Monsignor Maggiolini difese sempre il diritto/dovere dei cattolici di annunciare Cristo, di testimoniarlo nella società come Colui che porta la salvezza, cioè la risposta alle domande che sono nel cuore di ogni persona. Per questo vedeva il maggior pericolo per la fede cattolica non tanto nell’Islam, quanto nella secolarizzazione, Nell’avanzare di una cultura laicista sempre più intollerante. Due anni prima di morire, in un’intervista, parlò della gravità della situazione italiana, che descriveva “di un’incoscienza tale per cui siamo di fronte a una sorta di suicidio nazionale”. Un’Italia in preda ad un’ansia di suicidio, sul baratro e preoccupata solo di divertirsi. “Sazia e disperata”, avrebbe detto il suo amico Giacomo Biffi. “Quando sento che per descrivere un laico si dice. È uno che vuole l’aborto, l’eutanasia…Uno così si presenta come paladino del futuro, ma in realtà è un becchino. Lo vuole distruggere, il futuro. E’ il pensiero debole, il dubbio su tutto, il rifiuto di qualsiasi norma morale che l’uomo contiene in sé e gli indica gli orientamenti di fondo. Io dico che una civiltà così ha soltanto il dovere di morire. Anche il diritto, ma soprattutto il dovere. Perché non si capisce cosa stia facendo di utile”.
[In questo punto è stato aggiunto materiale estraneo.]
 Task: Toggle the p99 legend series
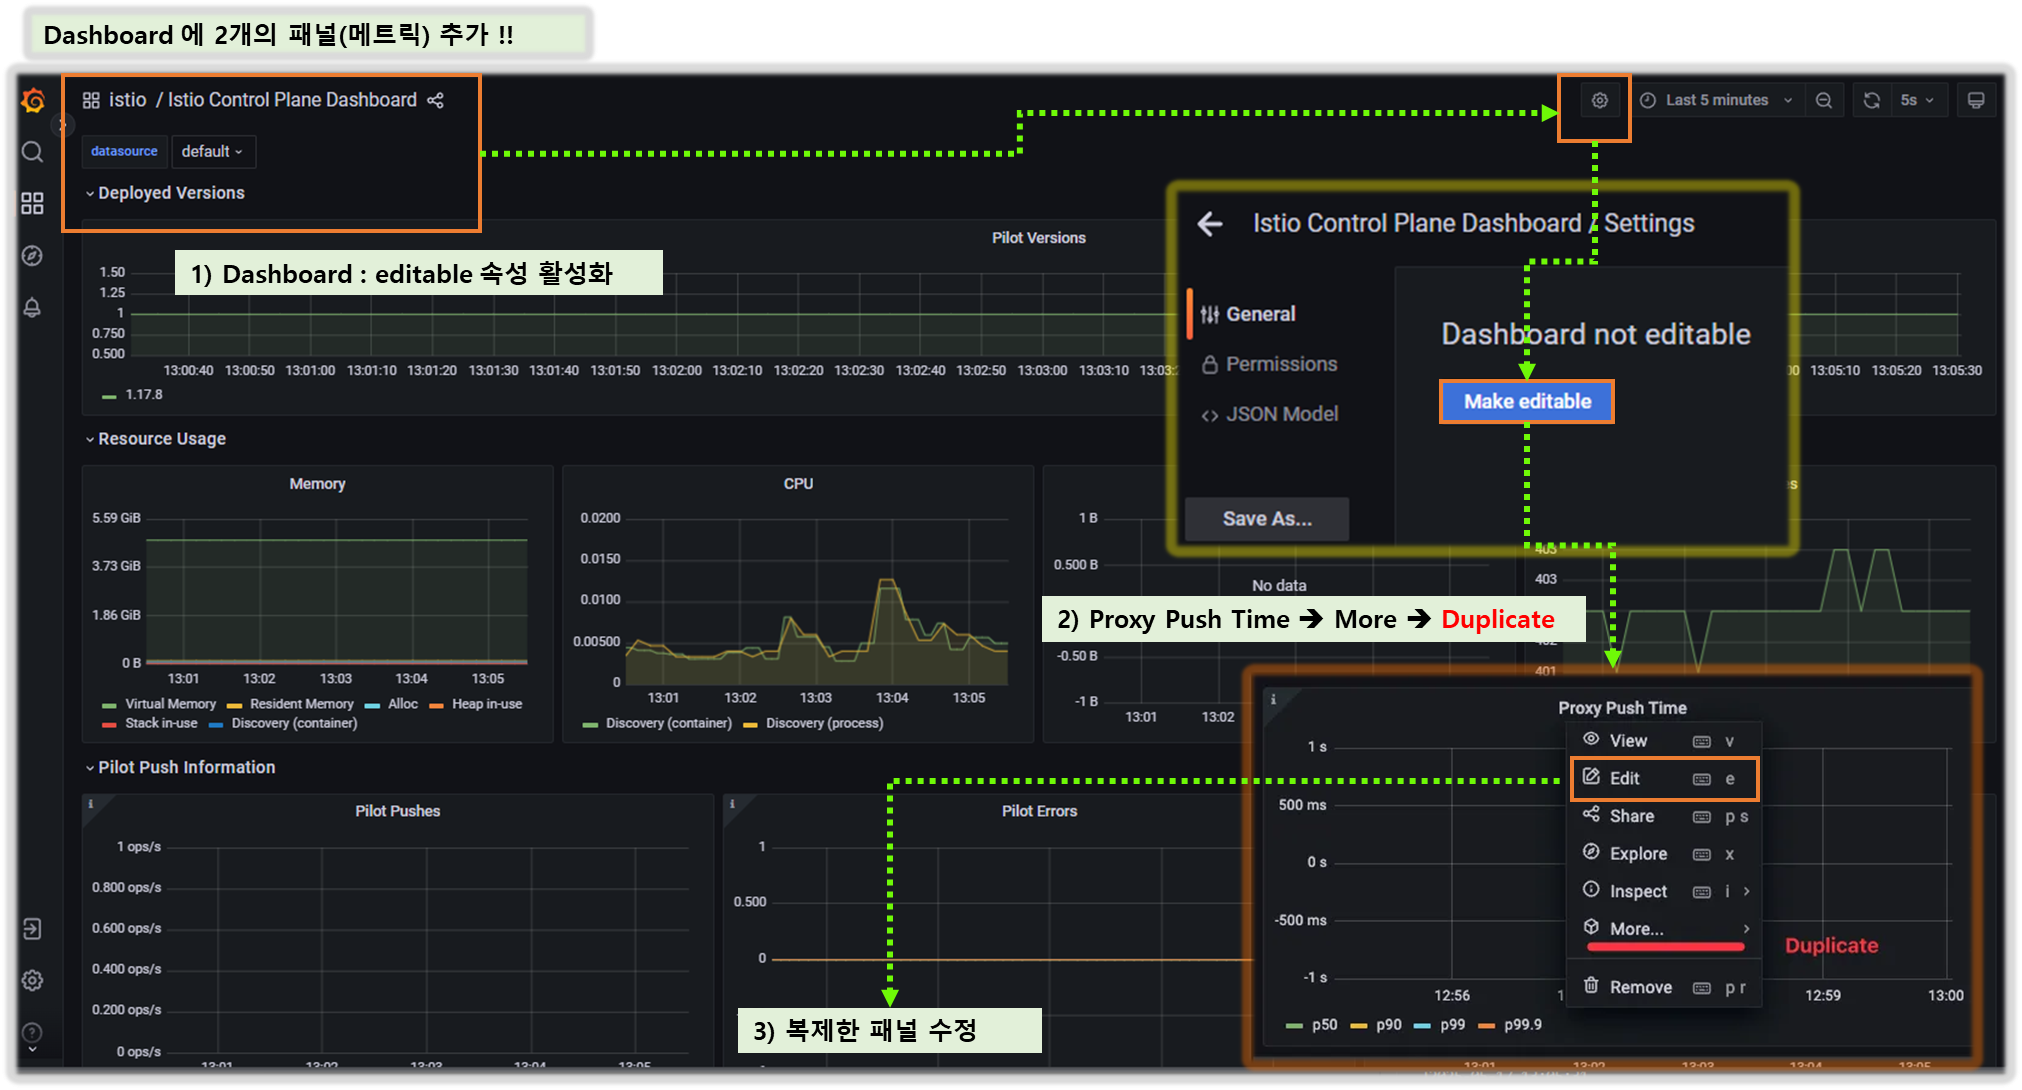[x=1452, y=1024]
Un messaggio che può sembrare pessimistico, ma che in realtà- a dieci anni dalla morte di questo grande uomo di Chiesa, ci appare semplicemente come realistico. E se è vero che già dieci anni fa monsignor Maggiolini scriveva che stiamo vivendo il “tempo dell’agonia della Chiesa”, egli fino all’ultimo invitò ad avere coraggio, e a sforzarci di tenere viva la fiamma della fede.